Wednesday, November 26, 2008

(Bad) Governance at The University

For good corporate governance, it's important that the independent directors on the board are really independent. In particular, they shouldn't have business relationships with the company other their board service. If they did, it would make it hard for them to rein in the CEO, for fear that they'd lose the business.

There's been tons of work on this topic both in the academic and practitioner literatures. But I haven't seen much on similar relationships for universities. I'm sure that a lot's been done- I just haven't seen it.

Until now.

There's a good illustration in the Boston Globe of directors at Suffolk University (actually, trustees, which serve a similar role for a university) with significant business ties to the school. It turns out they just awarded the University president a 2.8 million dollar pay package. Of course, there were "good reasons" for doing so. Here's the lede from the story:

Boston lobbyist Robert Crowe was key among the Suffolk University trustees who made David J. Sargent the highest paid university president in the nation in 2006, with a $2.8 million compensation package. Less than a year later, Sargent renewed a $10,000-a-month contract with Crowe's lobbying firm to represent Suffolk's interests in Washington.

This month, as controversy flares over Sargent's pay, the job of publicly defending it falls on George Regan, himself a new appointee to the Suffolk Board of Trustees as well as the beneficiary of a $366,000 annual contract with the university.

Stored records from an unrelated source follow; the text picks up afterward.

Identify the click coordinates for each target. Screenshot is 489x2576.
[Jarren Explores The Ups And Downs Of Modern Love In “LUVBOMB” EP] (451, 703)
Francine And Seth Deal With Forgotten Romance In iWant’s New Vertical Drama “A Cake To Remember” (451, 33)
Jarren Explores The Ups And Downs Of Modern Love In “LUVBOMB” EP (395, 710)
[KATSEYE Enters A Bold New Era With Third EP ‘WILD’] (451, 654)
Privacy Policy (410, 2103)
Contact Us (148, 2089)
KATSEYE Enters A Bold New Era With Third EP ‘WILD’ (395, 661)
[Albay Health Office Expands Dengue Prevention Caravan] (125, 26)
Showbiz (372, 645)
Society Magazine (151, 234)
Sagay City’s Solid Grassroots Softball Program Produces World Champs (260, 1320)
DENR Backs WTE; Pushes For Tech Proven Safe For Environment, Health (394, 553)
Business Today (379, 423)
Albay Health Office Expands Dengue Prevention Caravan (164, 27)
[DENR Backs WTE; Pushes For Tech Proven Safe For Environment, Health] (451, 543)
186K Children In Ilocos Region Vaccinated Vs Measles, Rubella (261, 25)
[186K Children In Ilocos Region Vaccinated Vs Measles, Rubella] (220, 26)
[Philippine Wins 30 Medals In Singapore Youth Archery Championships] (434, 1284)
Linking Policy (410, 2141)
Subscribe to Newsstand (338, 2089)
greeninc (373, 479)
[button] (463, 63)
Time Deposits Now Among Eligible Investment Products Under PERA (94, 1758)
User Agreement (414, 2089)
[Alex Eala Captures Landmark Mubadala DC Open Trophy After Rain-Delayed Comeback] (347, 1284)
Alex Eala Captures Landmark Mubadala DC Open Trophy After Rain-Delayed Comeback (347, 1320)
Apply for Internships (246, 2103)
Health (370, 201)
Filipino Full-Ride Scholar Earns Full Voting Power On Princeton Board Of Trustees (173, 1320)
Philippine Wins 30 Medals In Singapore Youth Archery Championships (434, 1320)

Read the whole thing here.

Is this necessarily a bad thing? Not really - it could be perfectly innocent, and it's not surprising that trustees of a university might have significant business ties to the university. After all, they tend to be prominent alumni with a long history with the school. But, when you have those ties, a pay package like that is going to get far greater scrutiny than it would otherwise. Or as Ricky Ricardo would have said, "they got some 'splainin to do".

As an aside, if you want to see some excellent examples of affiliated directors in the corporate world (along with other examples of bad governance), there's no better place to go than Michelle Lederer's Footnoted.org. She's made a career out of scouring through company documents to find some truly outrageous examples of corporate mis-governance.

I think the president of Unknown University considered having some trustees with business ties to the school, but we didn't have enough money to pay the required graft.